The most popular conventions on x86 are cdecl and stdcall. cdecl is the standard used by the C language, stdcall is most used by Windows dlls. PureBasic uses stdcall by default in most places. They both provide the function arguments on the stack in reverse order. The only main difference is in the fact that cdecl requires the caller to remove the arguments from the stack and stdcall requires the function to do this before returning (there is also a difference in symbol naming, but thats not relevant here). So if the caller assumes the wrong calling convention then either both try to remove the parameters from the stack or nobody does it. In both cases the stack is not the same after the function call than before, and this is a big problem.

Here we get to the reason why it works outside of a procedure and not inside. A call to a procedure stores the address where execution continues after the procedure on the stack as well. If a function call inside the procedure leaves the stack in a mess, then the ProcedureReturn cannot find the address to continue and uses a wrong value instead which leads to a crash. Outside of a procedure, nobody will notice the stack mess, as the stack is only used for function calls.

Solution:
  • PB provides support for both stdcall (the default) and cdecl calling conventions (the functions/keywords with a C in the name)
  • If you used CallFunction() or CallFunctionFast() try CallCFunction() or CallCFunctionFast() instead. (these are the cdecl versions of the same function)
  • If you used Prototype, try PrototypeC instead.
  • If the crash happens in a callback procedure which you passed to an external function, try defining the callback with ProcedureC instead.
  • Also check if the number of arguments and the argument types match, as this can lead to the same problem. (remember that CallFunction() and CallFunctionFast() default to the long type, so for quads and doubles you have to use prototypes for a correct call.)

Some rules of thumb:

  • On Windows all Dlls that come with Windows use the stdcall convention. Most other Dlls follow this model, so there are only a few that use cdecl. With static libraries (used with Import/ImportC), the division is not so clear.
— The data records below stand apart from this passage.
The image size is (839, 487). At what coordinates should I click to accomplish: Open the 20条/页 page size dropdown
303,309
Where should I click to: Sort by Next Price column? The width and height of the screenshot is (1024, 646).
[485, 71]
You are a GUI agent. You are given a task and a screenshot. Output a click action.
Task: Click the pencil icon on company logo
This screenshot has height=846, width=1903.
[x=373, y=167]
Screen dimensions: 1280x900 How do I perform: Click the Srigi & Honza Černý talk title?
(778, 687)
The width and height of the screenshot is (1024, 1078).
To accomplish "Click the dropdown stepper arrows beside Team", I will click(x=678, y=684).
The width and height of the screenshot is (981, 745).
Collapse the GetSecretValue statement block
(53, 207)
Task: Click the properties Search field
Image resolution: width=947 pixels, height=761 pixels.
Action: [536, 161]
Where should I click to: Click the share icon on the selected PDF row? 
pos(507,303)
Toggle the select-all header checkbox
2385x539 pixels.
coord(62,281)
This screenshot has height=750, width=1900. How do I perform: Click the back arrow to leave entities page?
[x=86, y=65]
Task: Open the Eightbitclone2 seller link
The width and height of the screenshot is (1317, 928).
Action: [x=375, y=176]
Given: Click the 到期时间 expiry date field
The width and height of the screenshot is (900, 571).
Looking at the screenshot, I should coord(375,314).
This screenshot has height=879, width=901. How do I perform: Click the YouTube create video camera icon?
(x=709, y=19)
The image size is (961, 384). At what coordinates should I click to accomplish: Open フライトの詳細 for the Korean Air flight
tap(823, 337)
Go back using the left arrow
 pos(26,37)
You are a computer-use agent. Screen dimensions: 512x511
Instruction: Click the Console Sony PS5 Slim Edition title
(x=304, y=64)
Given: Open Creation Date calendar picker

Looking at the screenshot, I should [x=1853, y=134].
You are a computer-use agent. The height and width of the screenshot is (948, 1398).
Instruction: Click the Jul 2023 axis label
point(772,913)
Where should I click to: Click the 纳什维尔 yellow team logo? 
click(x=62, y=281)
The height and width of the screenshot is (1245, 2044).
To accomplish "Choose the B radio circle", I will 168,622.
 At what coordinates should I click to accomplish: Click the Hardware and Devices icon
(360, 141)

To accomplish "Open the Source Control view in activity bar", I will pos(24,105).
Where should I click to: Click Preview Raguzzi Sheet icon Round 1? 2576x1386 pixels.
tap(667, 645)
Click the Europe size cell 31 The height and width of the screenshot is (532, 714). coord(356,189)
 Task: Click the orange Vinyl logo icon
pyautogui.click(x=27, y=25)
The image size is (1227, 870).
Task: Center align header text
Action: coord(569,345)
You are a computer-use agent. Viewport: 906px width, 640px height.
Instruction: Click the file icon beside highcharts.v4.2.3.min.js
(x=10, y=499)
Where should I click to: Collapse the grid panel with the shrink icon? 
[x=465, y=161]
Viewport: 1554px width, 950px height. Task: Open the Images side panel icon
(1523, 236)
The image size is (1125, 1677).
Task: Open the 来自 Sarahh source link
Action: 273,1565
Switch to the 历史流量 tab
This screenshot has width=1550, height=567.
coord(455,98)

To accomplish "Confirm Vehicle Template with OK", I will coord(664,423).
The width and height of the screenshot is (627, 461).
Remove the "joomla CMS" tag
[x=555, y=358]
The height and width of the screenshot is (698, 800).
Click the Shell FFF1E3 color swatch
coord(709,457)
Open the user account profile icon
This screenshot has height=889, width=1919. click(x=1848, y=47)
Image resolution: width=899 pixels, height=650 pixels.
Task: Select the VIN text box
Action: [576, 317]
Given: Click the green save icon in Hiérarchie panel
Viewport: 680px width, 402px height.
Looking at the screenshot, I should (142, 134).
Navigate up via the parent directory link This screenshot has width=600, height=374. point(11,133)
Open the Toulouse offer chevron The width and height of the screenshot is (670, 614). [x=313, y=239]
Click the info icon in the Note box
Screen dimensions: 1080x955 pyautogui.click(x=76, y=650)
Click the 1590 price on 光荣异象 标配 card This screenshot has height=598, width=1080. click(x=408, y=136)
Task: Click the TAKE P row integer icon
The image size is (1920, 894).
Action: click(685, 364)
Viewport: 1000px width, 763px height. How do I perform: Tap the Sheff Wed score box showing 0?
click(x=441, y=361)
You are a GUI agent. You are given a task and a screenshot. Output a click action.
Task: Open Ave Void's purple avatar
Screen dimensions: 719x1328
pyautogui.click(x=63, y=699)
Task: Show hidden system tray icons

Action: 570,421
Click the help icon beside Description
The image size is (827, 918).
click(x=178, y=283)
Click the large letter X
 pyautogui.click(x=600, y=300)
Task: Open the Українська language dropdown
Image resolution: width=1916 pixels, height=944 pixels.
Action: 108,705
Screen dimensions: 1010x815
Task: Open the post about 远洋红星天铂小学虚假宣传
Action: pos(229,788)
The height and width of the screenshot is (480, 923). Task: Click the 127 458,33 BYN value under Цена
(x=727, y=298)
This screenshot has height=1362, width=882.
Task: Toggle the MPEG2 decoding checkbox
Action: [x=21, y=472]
Just try it.
  • On Linux / Mac OSX, the dominating calling convention is cdecl. So pretty much every library you use will require the C type of function.

Stack problems can also arise when InlineASM code is used and the stack is changed. Those that use this should know what they are doing though. The x64 and PowerPC processors do not have the calling convention problems by the way, as the force one common calling convention on everybody. So a parameter mismatch is the most probable explanation here.

A sidenote: Window callbacks

On Windows, another condition which can cause a crash on the ProcedureReturn keyword is the window callback. This is not a stack issue then though. What it means is that the crash happened somewhere in the PureBasic event processing that happens after your window callback returns. The debugger just shows the ProcedureReturn line because this was the last correctly executed line in non-library code.

What this probably means is that you did something with Windows API calls that conflicts with the way PureBasic handles its events. This may be in the window callback directly, or by modifying some Gadget/Window related data that PureBasic is expecting to remain unchanged. If you have no clue what causes this, just post it on the forum. There are a lot of capable people around that can help with these things.